[WHAT THE EXERCISE ASKS] Convert the lines of the entries below, from the line containing "Select the Borussia" through the line containing "Action: (x=240, y=24)", inclusive, into a JSON list of strings with one string per line. Leave out blank lines.

[THE DATA]
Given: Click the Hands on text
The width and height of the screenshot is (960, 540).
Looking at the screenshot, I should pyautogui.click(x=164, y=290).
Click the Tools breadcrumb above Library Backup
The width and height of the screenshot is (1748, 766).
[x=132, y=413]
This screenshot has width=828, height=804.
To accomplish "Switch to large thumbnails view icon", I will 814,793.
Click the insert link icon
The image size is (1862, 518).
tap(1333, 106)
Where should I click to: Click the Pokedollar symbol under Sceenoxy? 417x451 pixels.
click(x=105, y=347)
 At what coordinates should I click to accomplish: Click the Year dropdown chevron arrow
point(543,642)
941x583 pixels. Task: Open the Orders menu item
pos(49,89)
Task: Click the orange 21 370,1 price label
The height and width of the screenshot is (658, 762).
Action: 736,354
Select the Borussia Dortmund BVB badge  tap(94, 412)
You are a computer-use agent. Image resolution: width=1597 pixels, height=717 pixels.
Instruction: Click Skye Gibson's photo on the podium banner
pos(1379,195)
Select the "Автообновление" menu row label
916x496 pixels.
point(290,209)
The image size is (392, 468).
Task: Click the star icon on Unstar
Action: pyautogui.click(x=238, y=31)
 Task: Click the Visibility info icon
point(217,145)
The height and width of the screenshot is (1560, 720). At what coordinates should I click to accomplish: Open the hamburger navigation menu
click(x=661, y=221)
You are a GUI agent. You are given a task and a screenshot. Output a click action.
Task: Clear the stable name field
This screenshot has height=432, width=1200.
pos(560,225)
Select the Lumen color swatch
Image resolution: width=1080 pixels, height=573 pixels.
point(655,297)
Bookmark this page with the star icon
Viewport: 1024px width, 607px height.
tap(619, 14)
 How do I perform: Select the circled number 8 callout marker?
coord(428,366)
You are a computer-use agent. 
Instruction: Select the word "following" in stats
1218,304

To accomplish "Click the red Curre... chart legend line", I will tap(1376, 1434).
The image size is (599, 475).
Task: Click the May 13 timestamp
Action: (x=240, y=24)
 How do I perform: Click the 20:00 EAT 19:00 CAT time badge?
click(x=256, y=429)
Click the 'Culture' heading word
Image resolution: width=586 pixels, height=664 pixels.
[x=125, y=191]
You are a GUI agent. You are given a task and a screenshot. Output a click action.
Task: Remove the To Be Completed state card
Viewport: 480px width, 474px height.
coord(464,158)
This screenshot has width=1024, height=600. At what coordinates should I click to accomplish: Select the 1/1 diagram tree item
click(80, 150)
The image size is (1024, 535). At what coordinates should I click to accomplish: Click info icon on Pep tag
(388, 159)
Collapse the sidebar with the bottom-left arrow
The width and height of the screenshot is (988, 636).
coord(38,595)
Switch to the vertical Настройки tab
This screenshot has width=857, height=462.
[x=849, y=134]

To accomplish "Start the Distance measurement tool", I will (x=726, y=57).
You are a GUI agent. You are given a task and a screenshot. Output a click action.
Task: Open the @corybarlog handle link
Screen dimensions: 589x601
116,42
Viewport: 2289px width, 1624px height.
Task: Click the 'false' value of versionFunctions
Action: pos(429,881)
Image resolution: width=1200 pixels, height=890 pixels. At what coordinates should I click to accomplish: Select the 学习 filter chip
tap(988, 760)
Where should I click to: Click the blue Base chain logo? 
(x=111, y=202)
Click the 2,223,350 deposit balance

[EXPECTED ANSWER]
[
  "Select the Borussia Dortmund BVB badge  tap(94, 412)",
  "You are a computer-use agent. Image resolution: width=1597 pixels, height=717 pixels.",
  "Instruction: Click Skye Gibson's photo on the podium banner",
  "pos(1379,195)",
  "Select the \"Автообновление\" menu row label",
  "916x496 pixels.",
  "point(290,209)",
  "The image size is (392, 468).",
  "Task: Click the star icon on Unstar",
  "Action: pyautogui.click(x=238, y=31)",
  " Task: Click the Visibility info icon",
  "point(217,145)",
  "The height and width of the screenshot is (1560, 720). At what coordinates should I click to accomplish: Open the hamburger navigation menu",
  "click(x=661, y=221)",
  "You are a GUI agent. You are given a task and a screenshot. Output a click action.",
  "Task: Clear the stable name field",
  "This screenshot has height=432, width=1200.",
  "pos(560,225)",
  "Select the Lumen color swatch",
  "Image resolution: width=1080 pixels, height=573 pixels.",
  "point(655,297)",
  "Bookmark this page with the star icon",
  "Viewport: 1024px width, 607px height.",
  "tap(619, 14)",
  " How do I perform: Select the circled number 8 callout marker?",
  "coord(428,366)",
  "You are a computer-use agent. ",
  "Instruction: Select the word \"following\" in stats",
  "1218,304",
  "To accomplish \"Click the red Curre... chart legend line\", I will tap(1376, 1434).",
  "The image size is (599, 475).",
  "Task: Click the May 13 timestamp",
  "Action: (x=240, y=24)"
]